Парсифаль мало изменился... мало постарел.
— Что же ты теперь делаешь?.. — спросил я его.
— Всего понемногу... — ответил он... Что подвернется... Состою сотрудником в газетах... поставщиком шампанского... секретарем велодрома... Поадац привлек меня к устройству народных театров... От всего этого но разбогатеешь... Вернее будет дело, которое я получил в прошлом месяце через Рувье... нашего старого приятеля Рувье... Это место корректора эпитафий для сенского кладбища. Да, мой друг, я теперь буду исправлять могильные надписи!.. Почему бы и нет?.. Шесть тысяч в год... не пустяки...
— И ты окончательно отказался от политики?
— Пришлось... Бился... бился... и надоело... Однако...
Комическим движением он указал на свои карманы:
— Здесь кое-что оставалось!..
Он вздохнул...
— Мне не везет...
— А твоя жена? — осведомился я после некоторого молчания.
Парсифаль сделал такое движение, как будто хотел подальше отстранить от себя неприятную вещь...
— Моя жена!.. умерла, мой друг... вот уж два года... от воспаления легких. К сожалению слишком поздно... ведь из-за нее все мои несчастья... Она никогда ничего не хотела понимать в политике...
Эти воспоминания должно быть опечалили его... Он сел около меня, взял газету... и умолк...
А я думал о прошлом... о прошлом Парсифаля... Помню, однажды утром, в ноябре, он зашел ко мне и стал умолять, чтобы я спас его... Он был тогда депутатом от северо-запада. Я его по обыкновению очень тепло принял.
— Опять, наверное, какая-нибудь грязная история? — спросил, я с добродушной улыбкой, привыкнув уже давно к его образу жизни.

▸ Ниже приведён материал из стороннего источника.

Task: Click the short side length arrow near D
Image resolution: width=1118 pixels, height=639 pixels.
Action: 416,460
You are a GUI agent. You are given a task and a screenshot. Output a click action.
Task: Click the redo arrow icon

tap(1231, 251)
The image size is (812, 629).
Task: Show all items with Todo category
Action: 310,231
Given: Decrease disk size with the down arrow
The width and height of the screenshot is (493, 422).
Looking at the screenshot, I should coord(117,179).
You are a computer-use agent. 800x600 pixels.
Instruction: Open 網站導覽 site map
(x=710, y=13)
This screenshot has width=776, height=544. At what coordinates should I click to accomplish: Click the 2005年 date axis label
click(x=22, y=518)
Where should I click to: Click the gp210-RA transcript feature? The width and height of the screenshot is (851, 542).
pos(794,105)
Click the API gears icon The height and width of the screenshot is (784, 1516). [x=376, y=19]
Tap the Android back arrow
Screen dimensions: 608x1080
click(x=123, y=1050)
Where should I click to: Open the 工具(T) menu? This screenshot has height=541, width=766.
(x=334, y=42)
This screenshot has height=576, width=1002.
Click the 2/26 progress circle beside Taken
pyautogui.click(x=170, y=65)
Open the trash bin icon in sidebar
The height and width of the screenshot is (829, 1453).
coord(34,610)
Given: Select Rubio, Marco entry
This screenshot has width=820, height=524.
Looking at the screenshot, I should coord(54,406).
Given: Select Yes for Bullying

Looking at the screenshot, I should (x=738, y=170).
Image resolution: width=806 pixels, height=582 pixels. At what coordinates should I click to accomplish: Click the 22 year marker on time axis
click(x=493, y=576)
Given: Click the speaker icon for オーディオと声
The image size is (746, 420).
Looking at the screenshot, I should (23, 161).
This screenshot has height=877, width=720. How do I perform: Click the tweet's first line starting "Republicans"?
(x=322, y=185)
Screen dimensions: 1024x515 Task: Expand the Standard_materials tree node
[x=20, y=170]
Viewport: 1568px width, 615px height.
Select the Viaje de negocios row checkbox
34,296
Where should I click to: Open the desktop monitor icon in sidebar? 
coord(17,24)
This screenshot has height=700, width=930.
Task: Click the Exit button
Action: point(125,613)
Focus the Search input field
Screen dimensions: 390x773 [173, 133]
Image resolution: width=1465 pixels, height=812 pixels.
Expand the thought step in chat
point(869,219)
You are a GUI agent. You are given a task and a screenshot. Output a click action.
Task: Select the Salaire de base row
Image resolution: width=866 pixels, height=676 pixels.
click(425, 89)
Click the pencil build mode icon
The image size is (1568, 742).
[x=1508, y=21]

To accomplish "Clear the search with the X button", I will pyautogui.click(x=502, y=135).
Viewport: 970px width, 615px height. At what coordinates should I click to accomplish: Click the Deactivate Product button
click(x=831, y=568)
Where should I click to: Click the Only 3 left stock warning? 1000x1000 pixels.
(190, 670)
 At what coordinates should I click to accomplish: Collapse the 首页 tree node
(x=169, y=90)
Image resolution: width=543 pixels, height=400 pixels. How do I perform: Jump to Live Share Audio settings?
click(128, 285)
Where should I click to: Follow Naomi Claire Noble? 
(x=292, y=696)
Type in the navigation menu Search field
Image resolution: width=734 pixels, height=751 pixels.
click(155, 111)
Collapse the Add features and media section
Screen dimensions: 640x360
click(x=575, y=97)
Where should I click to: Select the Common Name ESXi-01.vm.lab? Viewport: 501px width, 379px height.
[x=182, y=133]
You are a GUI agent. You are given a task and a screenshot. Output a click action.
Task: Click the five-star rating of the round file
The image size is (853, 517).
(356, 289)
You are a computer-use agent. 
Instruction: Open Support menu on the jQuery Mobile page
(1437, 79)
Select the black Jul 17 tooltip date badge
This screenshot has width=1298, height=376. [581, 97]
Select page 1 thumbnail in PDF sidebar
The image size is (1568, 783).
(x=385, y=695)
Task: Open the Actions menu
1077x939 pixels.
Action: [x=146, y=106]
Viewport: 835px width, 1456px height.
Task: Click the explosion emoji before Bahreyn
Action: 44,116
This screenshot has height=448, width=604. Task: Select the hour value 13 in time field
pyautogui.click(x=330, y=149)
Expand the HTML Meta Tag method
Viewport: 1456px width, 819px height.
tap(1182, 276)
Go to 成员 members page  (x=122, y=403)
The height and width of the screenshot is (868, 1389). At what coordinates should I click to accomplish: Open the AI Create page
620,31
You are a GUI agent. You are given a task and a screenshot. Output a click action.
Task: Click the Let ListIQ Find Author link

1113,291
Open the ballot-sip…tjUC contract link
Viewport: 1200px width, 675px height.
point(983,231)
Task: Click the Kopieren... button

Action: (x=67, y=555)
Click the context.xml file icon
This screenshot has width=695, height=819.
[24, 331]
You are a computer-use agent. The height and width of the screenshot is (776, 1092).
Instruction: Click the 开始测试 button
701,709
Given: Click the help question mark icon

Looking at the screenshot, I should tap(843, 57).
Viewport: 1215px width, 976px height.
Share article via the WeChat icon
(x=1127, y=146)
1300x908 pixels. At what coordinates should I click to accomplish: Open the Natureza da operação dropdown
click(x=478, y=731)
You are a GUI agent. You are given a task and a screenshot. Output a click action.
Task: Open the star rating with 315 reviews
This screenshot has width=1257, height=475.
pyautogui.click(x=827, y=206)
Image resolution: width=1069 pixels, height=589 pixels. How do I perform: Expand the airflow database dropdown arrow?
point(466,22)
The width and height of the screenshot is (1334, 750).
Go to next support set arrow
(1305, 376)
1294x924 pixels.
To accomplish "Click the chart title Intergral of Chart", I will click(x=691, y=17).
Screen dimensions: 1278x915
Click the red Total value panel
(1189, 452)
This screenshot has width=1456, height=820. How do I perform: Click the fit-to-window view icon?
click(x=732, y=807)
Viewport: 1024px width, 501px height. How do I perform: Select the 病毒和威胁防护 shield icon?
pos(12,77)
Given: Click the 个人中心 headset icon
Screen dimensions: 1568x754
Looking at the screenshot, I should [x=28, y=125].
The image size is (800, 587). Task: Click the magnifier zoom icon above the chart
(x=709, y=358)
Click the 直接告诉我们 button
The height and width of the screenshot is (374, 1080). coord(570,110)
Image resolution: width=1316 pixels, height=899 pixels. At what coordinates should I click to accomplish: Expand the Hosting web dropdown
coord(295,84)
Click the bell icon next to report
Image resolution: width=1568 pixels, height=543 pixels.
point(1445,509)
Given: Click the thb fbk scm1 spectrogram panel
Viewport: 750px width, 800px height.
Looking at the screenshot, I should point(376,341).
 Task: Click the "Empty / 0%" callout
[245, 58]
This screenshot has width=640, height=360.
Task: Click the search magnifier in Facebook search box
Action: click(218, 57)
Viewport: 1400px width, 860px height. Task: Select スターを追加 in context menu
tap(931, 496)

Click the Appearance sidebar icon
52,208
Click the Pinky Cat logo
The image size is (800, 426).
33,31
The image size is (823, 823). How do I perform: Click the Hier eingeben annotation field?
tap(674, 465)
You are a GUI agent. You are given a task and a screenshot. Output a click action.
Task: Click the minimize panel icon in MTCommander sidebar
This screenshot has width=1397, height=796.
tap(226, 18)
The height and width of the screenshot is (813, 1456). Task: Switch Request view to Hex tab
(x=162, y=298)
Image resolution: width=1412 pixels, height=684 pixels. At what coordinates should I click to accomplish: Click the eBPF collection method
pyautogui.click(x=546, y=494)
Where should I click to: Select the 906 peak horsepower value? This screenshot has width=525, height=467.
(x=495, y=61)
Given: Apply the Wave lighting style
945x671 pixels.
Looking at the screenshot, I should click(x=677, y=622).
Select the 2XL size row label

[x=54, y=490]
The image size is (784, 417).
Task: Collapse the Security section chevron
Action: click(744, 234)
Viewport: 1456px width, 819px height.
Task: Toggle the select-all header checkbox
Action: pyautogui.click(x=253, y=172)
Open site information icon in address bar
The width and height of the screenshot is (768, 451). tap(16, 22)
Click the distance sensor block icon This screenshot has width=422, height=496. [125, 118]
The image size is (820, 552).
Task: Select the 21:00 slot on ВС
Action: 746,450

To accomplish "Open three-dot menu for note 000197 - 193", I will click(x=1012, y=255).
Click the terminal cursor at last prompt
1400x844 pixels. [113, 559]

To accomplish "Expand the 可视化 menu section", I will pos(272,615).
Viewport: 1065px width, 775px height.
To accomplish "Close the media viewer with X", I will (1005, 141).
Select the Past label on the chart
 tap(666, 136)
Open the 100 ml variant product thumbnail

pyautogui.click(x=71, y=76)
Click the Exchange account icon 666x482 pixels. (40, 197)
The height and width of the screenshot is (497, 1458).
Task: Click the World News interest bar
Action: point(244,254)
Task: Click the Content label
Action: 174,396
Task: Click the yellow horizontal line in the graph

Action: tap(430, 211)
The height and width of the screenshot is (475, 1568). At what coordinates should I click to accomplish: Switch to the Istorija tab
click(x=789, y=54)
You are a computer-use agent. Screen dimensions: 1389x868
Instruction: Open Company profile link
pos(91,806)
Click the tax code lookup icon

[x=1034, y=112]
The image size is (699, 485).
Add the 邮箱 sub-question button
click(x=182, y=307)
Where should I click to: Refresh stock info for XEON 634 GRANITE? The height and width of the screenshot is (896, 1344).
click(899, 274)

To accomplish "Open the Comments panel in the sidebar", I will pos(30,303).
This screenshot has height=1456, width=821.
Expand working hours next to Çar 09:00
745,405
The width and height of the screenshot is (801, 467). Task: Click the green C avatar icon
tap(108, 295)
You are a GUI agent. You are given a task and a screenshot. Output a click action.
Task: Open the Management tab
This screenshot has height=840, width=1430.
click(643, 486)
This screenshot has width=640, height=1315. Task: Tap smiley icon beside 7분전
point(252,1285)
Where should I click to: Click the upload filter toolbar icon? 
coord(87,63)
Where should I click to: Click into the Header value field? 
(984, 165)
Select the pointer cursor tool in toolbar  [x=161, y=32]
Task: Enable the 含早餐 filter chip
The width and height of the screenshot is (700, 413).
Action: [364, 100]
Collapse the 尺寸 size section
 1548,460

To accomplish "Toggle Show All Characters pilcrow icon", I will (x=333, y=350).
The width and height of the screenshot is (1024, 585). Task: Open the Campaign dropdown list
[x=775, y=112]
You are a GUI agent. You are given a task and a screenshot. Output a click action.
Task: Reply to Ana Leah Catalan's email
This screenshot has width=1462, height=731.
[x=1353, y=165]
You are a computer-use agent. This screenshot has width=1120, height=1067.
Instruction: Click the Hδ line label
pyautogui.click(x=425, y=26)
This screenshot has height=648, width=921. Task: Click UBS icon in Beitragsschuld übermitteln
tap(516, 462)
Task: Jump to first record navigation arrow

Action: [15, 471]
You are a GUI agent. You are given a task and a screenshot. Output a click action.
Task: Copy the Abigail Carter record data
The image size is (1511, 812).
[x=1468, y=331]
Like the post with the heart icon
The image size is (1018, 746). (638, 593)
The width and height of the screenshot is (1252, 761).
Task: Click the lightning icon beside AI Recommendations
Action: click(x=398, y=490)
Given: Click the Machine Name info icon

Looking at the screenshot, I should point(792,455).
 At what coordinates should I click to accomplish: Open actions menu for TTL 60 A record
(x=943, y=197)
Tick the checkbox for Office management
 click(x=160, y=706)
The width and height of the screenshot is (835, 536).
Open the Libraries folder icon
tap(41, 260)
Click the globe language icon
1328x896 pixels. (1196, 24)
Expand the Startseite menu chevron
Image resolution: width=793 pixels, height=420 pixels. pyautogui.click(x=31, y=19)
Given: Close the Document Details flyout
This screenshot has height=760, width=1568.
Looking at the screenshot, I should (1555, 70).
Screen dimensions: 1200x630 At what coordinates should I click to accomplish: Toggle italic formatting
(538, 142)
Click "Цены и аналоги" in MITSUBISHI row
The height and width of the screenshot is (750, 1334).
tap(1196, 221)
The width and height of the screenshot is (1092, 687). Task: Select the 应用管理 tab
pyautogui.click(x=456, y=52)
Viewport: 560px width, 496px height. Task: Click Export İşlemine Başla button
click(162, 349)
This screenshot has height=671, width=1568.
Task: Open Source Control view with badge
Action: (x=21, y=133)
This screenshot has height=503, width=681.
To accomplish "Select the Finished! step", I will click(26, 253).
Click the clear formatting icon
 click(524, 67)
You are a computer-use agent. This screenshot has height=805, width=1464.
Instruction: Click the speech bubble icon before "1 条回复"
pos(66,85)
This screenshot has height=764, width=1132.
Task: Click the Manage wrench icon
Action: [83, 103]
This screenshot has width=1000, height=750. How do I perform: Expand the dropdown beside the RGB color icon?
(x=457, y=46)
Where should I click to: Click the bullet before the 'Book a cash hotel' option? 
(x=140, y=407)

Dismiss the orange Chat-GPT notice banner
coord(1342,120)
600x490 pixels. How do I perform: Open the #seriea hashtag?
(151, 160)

— Конечно, — ответил Парсифаль... Зачем же иначе пришел бы я в такой час к тебе?
— Ну что же! рассказывай.
Я с ним был на, ты, хотя, собственно говоря, друзьями мы и не были. Нет. Он был для меня хуже, чем друг. Его завещал мне Гамбетта. Я сейчас расскажу при каких обстоятельствах это произошло. А вы должны понять, что завещание Гамбетты для меня священно.
Гамбетта призвал меня к себе, когда был уже на смертном одре. В его голосе уже слышалась даль кулис, последних кулис. Вот, что он сказал мне:
— Я тебе поручаю Парсифаля... Парсифаль — не собака, как ты можешь, пожалуй, подумать... Это депутат из моей банды... представитель моей политики на северо-западе... Я тебе рассказываю это потому, что ты не посвящен в мои делишки...
Знаменитый государственный человек но долго распространялся... Он уже чувствовал близость своего конца... После небольшой паузы он опять начал, но уже с менее южным выговором. Смерть сглаживает все акценты.